Шрифт:
Интервал:
Закладка:
РЫНОЧНОЕ ПРОСТРАНСТВО В СТРУКТУРЕ ГОРОДОВ
Считается, что фундаментальное изменение форм жизни в новой истории Европы связано с развитием капитализма и протекало по модели рынка. Действительно, А. Смит на простом примере с фабрикой по производству булавок показал, как благодаря рынку связываются эгоистические стремления индивидов с процветанием нации. Здесь общепонятными являются два допущения: индивид и нация. Между тем это принципиально новые феномены, не имевшие места в прошлом. Индивидуальность представлялась прежде угрожающей существованию общества, и ее становление действительно связано с развитием рыночных отношений. Однако индивидуальность и автономия таили серьезную угрозу духу общины. Рынок развивал индивидуальность на основе стремления к наживе, агрессивности и конкурентности. Несмотря на морально благопристойное решение конфликта между экономикой и христианской моралью в «Венецианском купце» Шекспира, очевидно, что в европейской истории побеждал ростовщик Шейлок. «Желтый дьявол» заставлял расплачиваться за долги собственной плотью.

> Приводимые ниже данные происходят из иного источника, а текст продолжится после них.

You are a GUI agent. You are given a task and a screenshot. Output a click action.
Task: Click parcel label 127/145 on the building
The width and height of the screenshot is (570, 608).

Сначала модель рынка была абстрактно-бесплотной. А. Смит, анализируя закон спроса и предложения, рассуждал о единстве индивидуального и человеческого следующим образом. Произведенные рабочими булавки попадают на рынок, и там определяется их стоимость. Она зависит, таким образом, не только от вложенного в их производство труда, но и от величины спроса. Чем больше спрос на рынке, тем выше стоимость и тем старательнее будут работать индивиды, чтобы удовлетворить потребность общества в булавках. Имея свободные деньги, эти рабочие сами становятся покупателями товаров, произведенных другими рабочими, и тем самым обеспечивают их работой, что, в свою очередь, приводит к еще большему расширению рынка.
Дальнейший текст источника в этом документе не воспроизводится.